Ozzano (Bologna)
Nei primi giorni di novembre Tiziana e Maurizio Barbieri contitolari della Calzature Barbieri 1880 di Ozzano, già fregiata nel 2015 dal titolo di “Bottega storica d’Italia” è stata premiata dall’Ascom con una targa per i suoi 140 anni di attività. La cerimonia si è svolta nello storico Palazzo Segni-Masetti di Bologna, col presidente provinciale Enrico Postacchini e il direttore Giancarlo Tonelli. E nel gennaio 2021 è stata premiata anche dal Comune di Ozzano. Premiazioni che fanno onore alla famiglia Barbieri che continua una ultrasecolare tradizione e, soprattutto, un impegno a sostegno del commercio di vicinato. Non è un caso che Maurizio è presidente dell’Ascom locale, e del comitato Centrozzano che organizza le varie iniziative promozionali.
Ma l’azienda ha, senza dubbio, più di 140 anni di attività dato che quel 1880 è la data scritta sul più vecchio documento che cita la presenza, nel borgo ozzanese di San Pietro, dell’attività di Emilio Barbieri di riparazione e realizzazione di scarpe fatte a mano. Mestiere artigianale proseguito dal figlio Adolfo che vi affiancò quella commerciale. Negli anni ‘30 entrò il nipote Elio nella bottega che con la guerra sparì sotto le bombe. L’attività riprese infine nel dopoguerra in via Emilia 82, dove tuttora ha sede la storica azienda, con i Barbieri che realizzavano o riparavano le calzature degli ozzanesi. Non potendo competere con la produzione industriale l’attività commerciale prese il sopravvento proponendo, con il pronipote Maurizio, oltre a marchi noti anche produzioni artigianali di alta qualità per la clientela più esigente.
Nel raccontare la storia della bottega, e del negoziante impegnato su più fronti, sveliamo un Barbieri inedito. Quello di appassionato della musica rock che avevamo visto suonare a Castenaso alla “Festa dell’uva”. E’ il chitarrista della Traffic Jam, rock blues band che si esibisce per il piacere di farlo; una storia che inizia nel 1966 con i complessi beat sulla scia di Beatles e Rolling Stones. Quell’anno Maurizio convinse il padre a comprargli una chitarra acustica Eko da Vandarini, negozio di via delle Moline a Bologna, a condizione che poi andasse a lezioni di musica. Promessa in parte disattesa.

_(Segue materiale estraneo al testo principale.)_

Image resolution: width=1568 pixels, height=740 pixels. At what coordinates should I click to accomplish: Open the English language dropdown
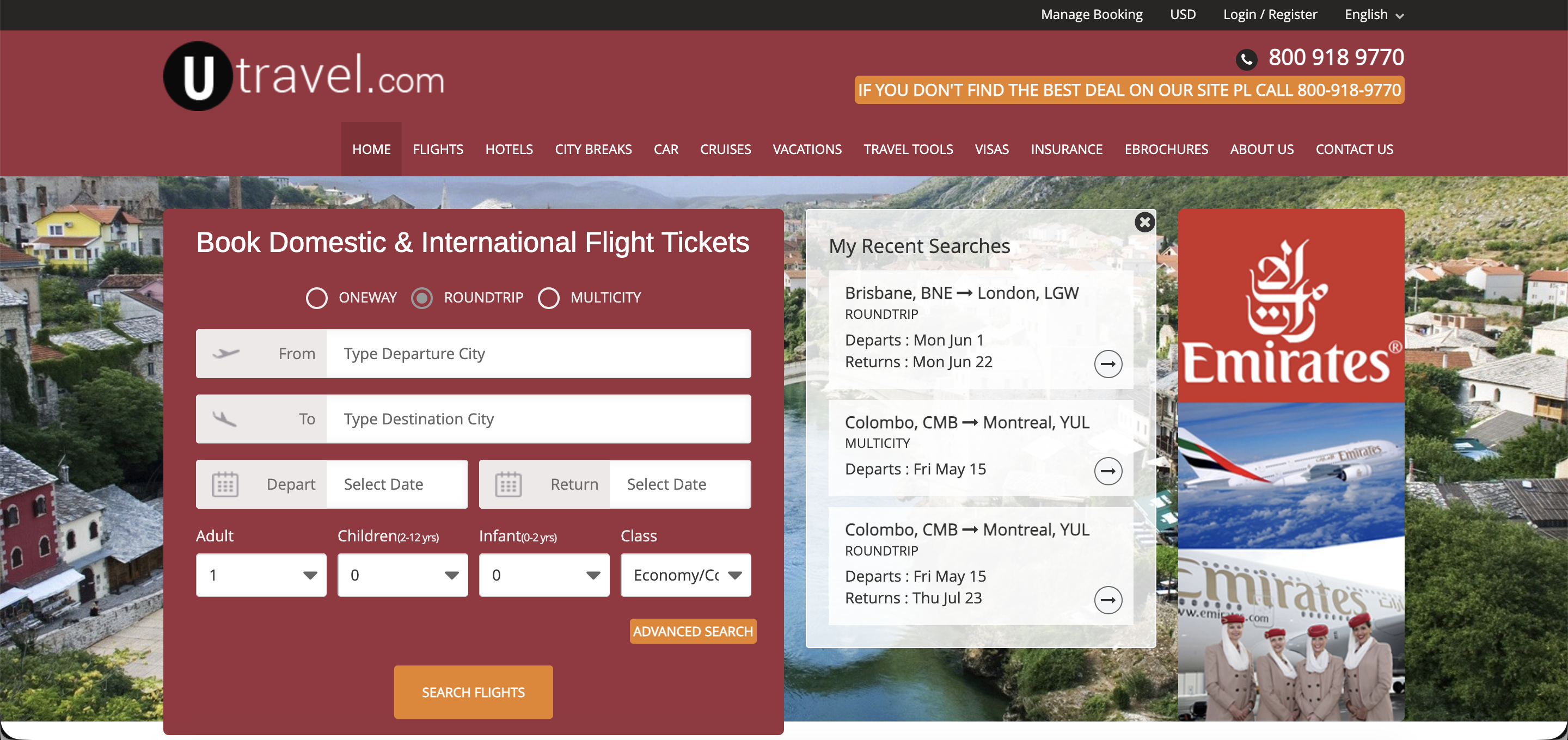(x=1373, y=15)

«Non mi piaceva il solfeggio che già facevo alle scuole medie quindi abbandonai presto. Però – racconta Barbieri – volevo imparare a suonare alle festicciole che si facevano nei garage col giradischi perché aiutava a cuccare le ragazze. Quindi andai da Blaffard in via Farini a Bologna, che vendeva spartiti, e comprai il metodo per il chitarrista autodidatta e in poco tempo imparai alcune canzonette dei Nomadi e dell’Equipe 84. La mia fortuna fu di avere un orecchio quasi assoluto che nonostante la mancanza di scuola, e di tecnica, mi ha aiutato molto. Ho visto e ascoltato quasi tutti i cantautori italiani e tanti li ho conosciuti personalmente essendo stato uno degli speaker di Lady Radio nata nel 1976 a Castel San Pietro Terme, una delle prime radio libere italiane e disk jockey per un paio d’anni al Piro Piro – rivela Barbieri – una maxi discoteca in voga a quei tempi».

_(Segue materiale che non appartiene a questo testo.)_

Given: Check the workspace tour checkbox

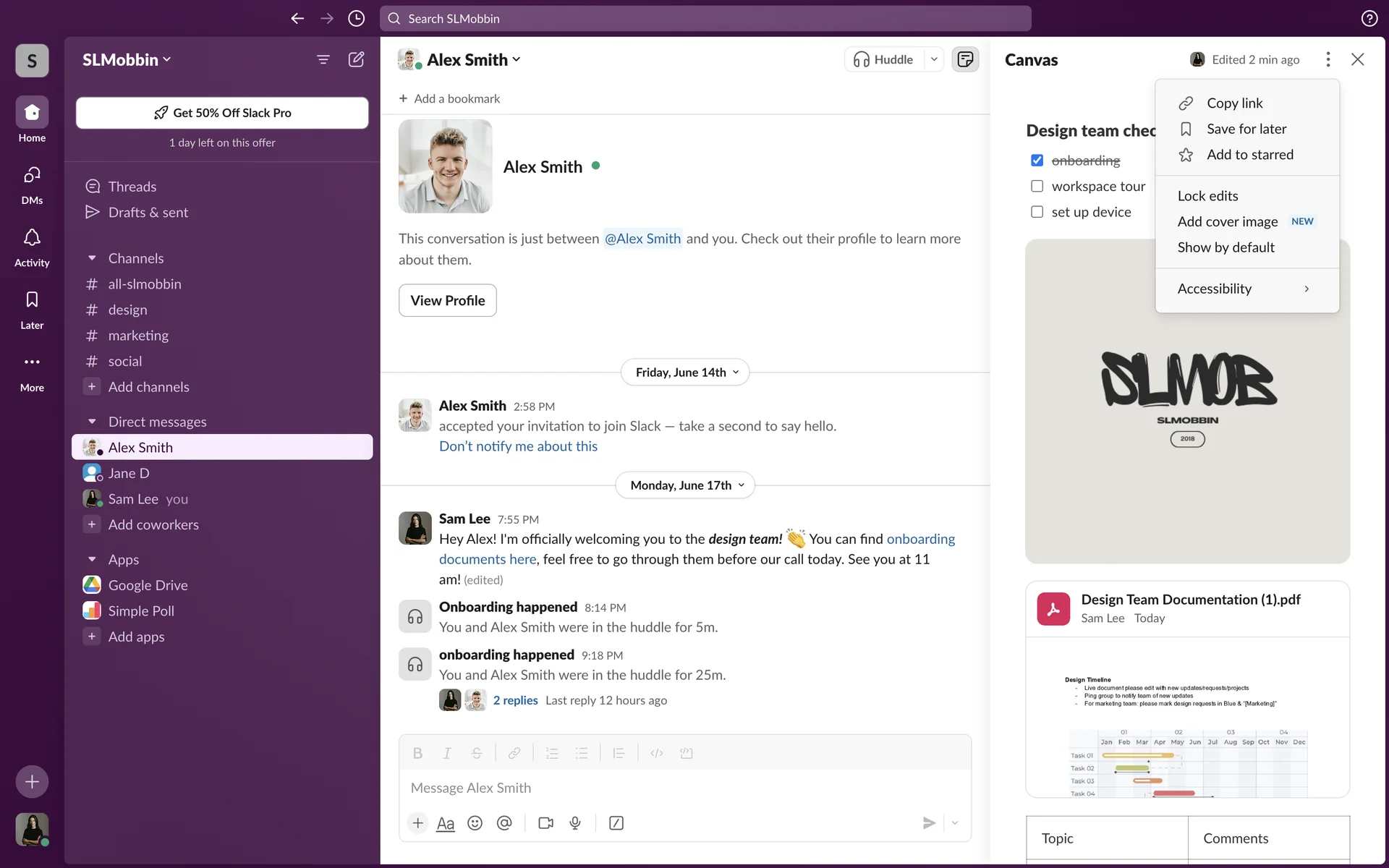Looking at the screenshot, I should pyautogui.click(x=1037, y=187).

La passione cresce e Barbieri corre in varie città italiane per assistere a concerti memorabili come quelli dei Pink Floyd, Rolling Stones, Deep Purple, U2, Santana, Jehtro Tull, e tanti altri. Da questa passione nasce la band Traffic Jam (letteralmente: ingorgo stradale) con quattro amici – Francesca Heidi Gubian (voce), Vittorio Marchioni (basso), Beppe Micali (tastiera), Fabrizio Fabbri (batteria) – che continuano a suonare finché si divertono. Si esibiscono a feste di paese, a matrimoni rock, e un paio di volte lo hanno fatto in Piazza Maggiore a Bologna, con Hey Joe, per la beatificazione di Padre Marella. «In una di queste serate – ricorda Barbieri – arrivò sul palco Lucio Dalla e al microfono esordì dicendo: “sono qui tra i rottami della musica bolognese, ma anch’io sono un rottame. Poi dal piano fece partire le note di “Caruso” che cantò dal vivo con applausi da tutti noi dei gruppi e dai tantissimi spettatori presenti sul crescentone. L’altra mia passione – rivela concludendo – è viaggiare in moto. Ma questa è un’altra storia».